Cronaca

Sentenze: moglie shopping-dipendente perde l'assegno di mantenimento per il suo 'vizietto'

La Suprema Corte ha imputato all'acquisto sfrenato di beni da parte della 58enne pisana la causa del naufragio del suo matrimonio: da qui la decisione di togliere l'assegno di mantenimento ed addebitarle le spese della causa di separazione

Problemi (economici) in vista per una signora separata di 58 anni di Pisa che ha perso il diritto a ricevere dall'ex marito di cinque anni più anziano l'assegno di mantenimento da duemila euro mensili che le era stato accordato dal Tribunale di Pisa nel 2007. La decisione è stata presa dalla Suprema Corte, sulla scia di quanto già stabilito dalla Corte di Appello. La colpa della donna è quella di dedicarsi allo shopping sfrenato e, per soddisfare la sua nevrosi da acquisto compulsivo, non esita a sottrarre soldi a parenti e conoscenti per comperarsi vestiti, borsette e gioielli dai costi sempre più elevati. La Cassazione ha introdotto la "patologia dell'uso incontrollato di denaro per effettuare ossessivamente acquisto di beni mobili" tra i comportamenti che mettono in crisi il matrimonio.
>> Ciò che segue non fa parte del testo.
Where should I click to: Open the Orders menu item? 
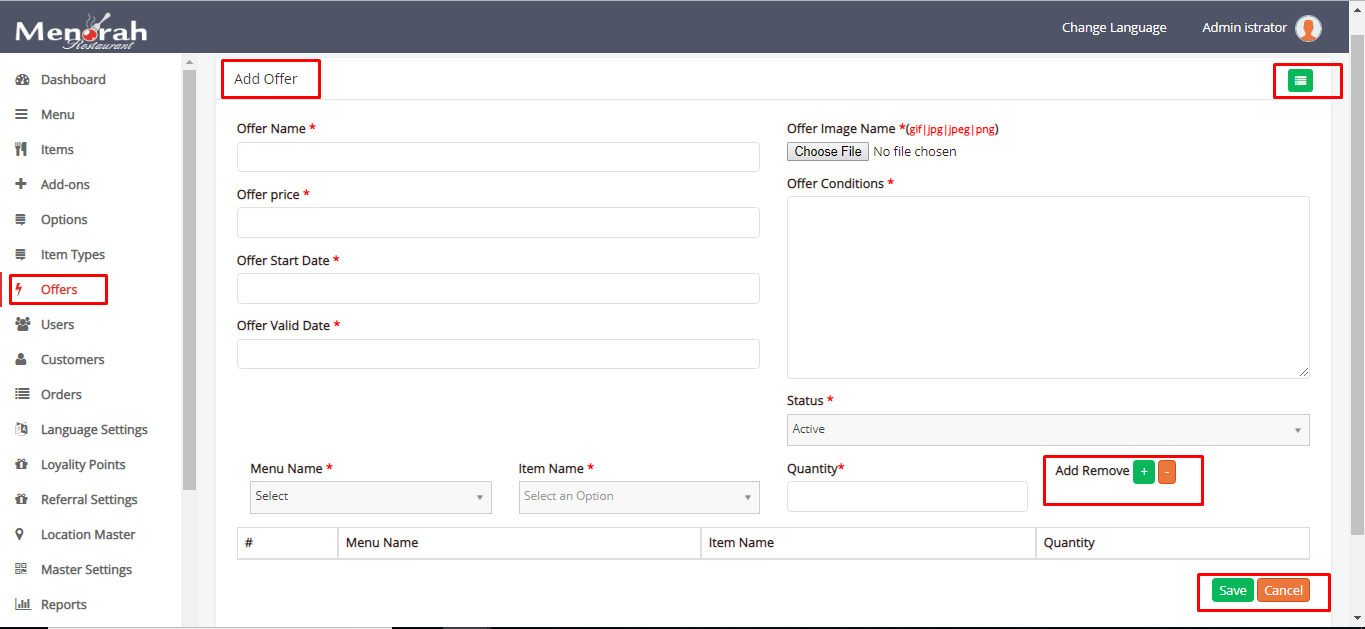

Già in appello appunto alla donna era stata attribuita la responsabilità del naufragio matrimoniale per via del suo vizio fuori controllo, mentre in primo grado i giudici avevano escluso l'addebito. La protagonista di questa vicenda, sulla quale le persone coinvolte hanno fatto espressa richiesta di privacy, ha fatto ricorso in Cassazione sostenendo di non essere 'imputabile' come colpevole del fallimento della sua unione coniugale dal momento che la consulenza tecnica aveva evidenziato che era affetta da un disturbo della personalità che la spingeva a spendere. I supremi giudici le hanno risposto che dagli atti è sì emersa la diagnosi di shopping compulsivo "caratterizzata da un impulso irrefrenabile ed immediato ad acquistare e da una tensione crescente alleviata soltanto acquistando beni mobili", ma è emerso anche che era "lucida e orientata nei parametri spazio temporali nei confronti delle persone e delle cose" ed era da escludere che fosse incapace di intendere e volere. Inoltre al colloquio con gli specialisti si era presentata "curata nell'aspetto e nell'abbigliamento, adeguata nel comportamento, ed ha risposto con attenzione e concentrazione, con la memoria perfettamente integra".

Alla Cassazione non è rimasto che concludere per la "piena imputabilità" della signora rilevando che "sicuramente i comportamenti riscontrati, pacificamente sussistenti (furti di denaro ai familiari ed ai terzi, acquisti particolarmente frequenti e fuori misura di beni mobili) configurano violazione dei doveri matrimoniali". La donna ora dovrà pagare tutte le spese della causa di separazione.